Description
As soon as life experiences are addressed, resistances are materialised in the body. For this reason, Hyndman argues: “Epistemology is embodied” (2004:315). However, this is not the case for the discipline of International Relations, nor in the field of Peace and Conflict Studies.
To bridge this gap this research presents a dialogue between poststructuralism and decolonial feminism, in order to break down some of the (post)liberal assumptions. These, far from establishing an environment of peace, (re)produce multiple forms of violence, both epistemically and empirically by denying the plurality of experiences, what is called in these pages feminist decolonial heterotopias.
In this sense, daily experiences permit addressing alternative narratives (Mateos & Rodríguez, 2021) which are spatialized in the bodies that resist a ‘continuum of violences’, using Sjoberg’s feminist concept (2014). It is by understanding the body as a legitimate space and scale that allow its conceptualisation as a somateca: “a living political and cultural archive” (Preciado, 2012:1).

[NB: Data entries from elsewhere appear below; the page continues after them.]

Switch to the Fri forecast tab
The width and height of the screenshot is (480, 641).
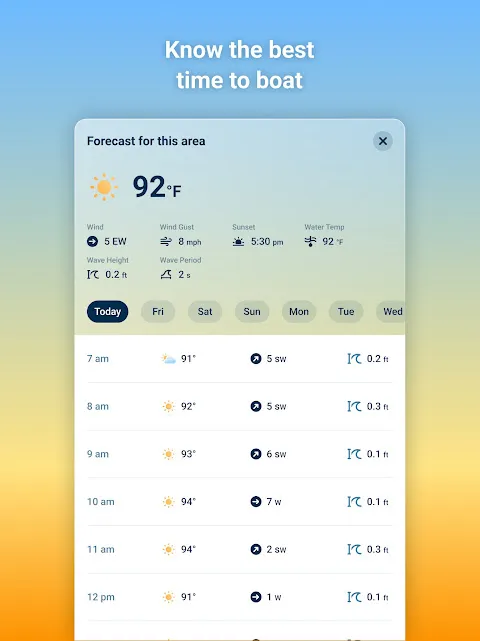click(158, 312)
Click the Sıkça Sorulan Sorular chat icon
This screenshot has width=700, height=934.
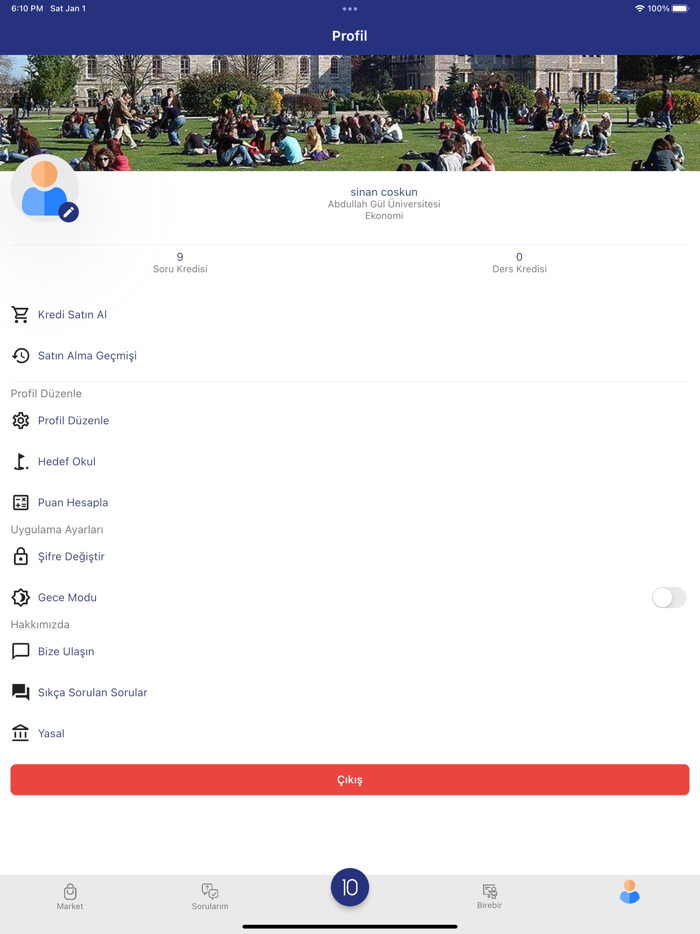click(x=20, y=692)
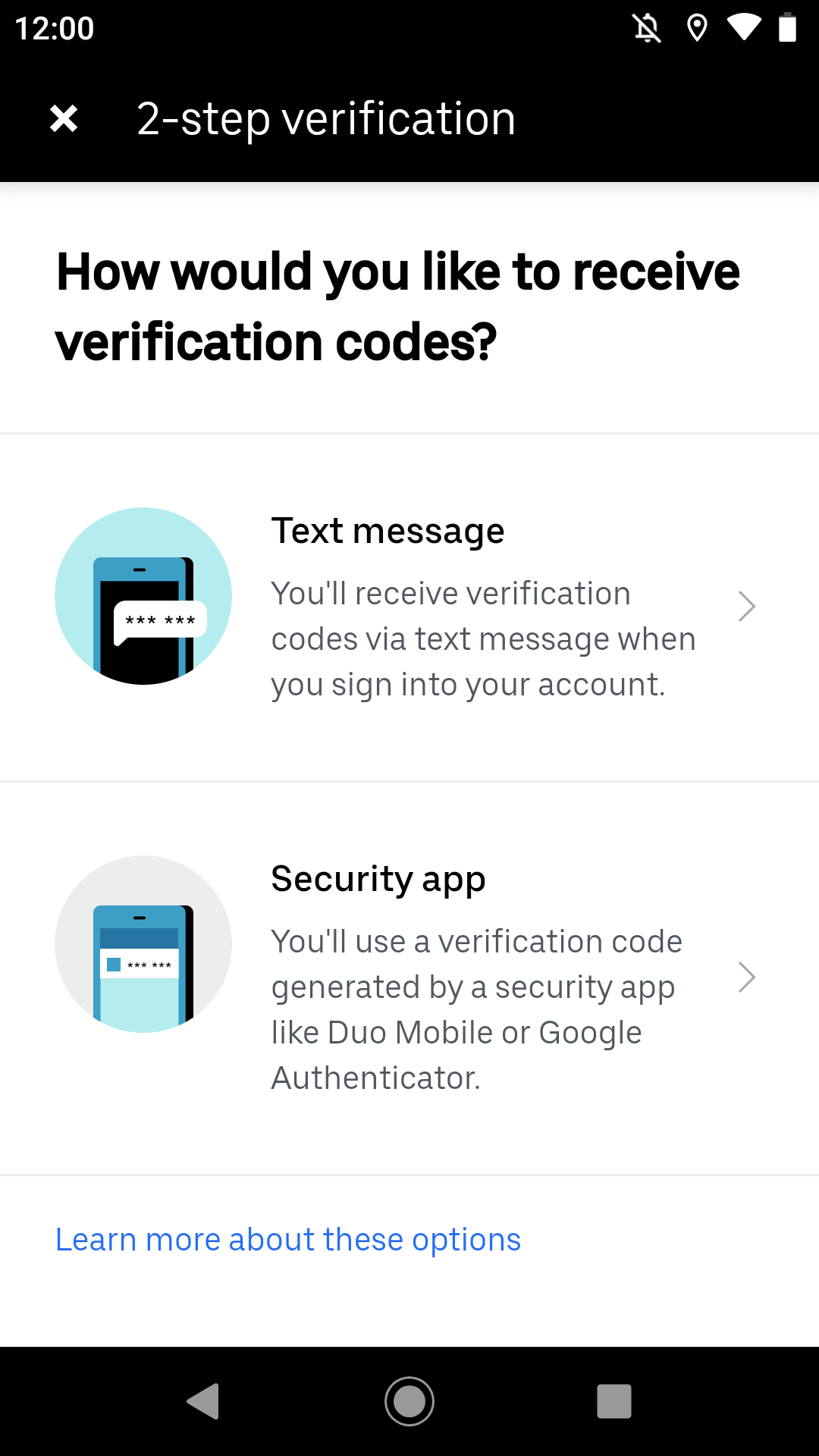
Task: Tap the Android home circle button
Action: click(410, 1401)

Adding therefore the spatial dimension is a way to reverse the subjugation of other knowledges (Foucault, 1980). Consequently, its politicisation entails the imbrication of heterotopias (Foucault, 2004), other/alternative spaces of struggle against the (post)liberal model. To illustrate this is presented the case study of Congolese protests against the United Nations Organisation Stabilisation Mission in DR Congo.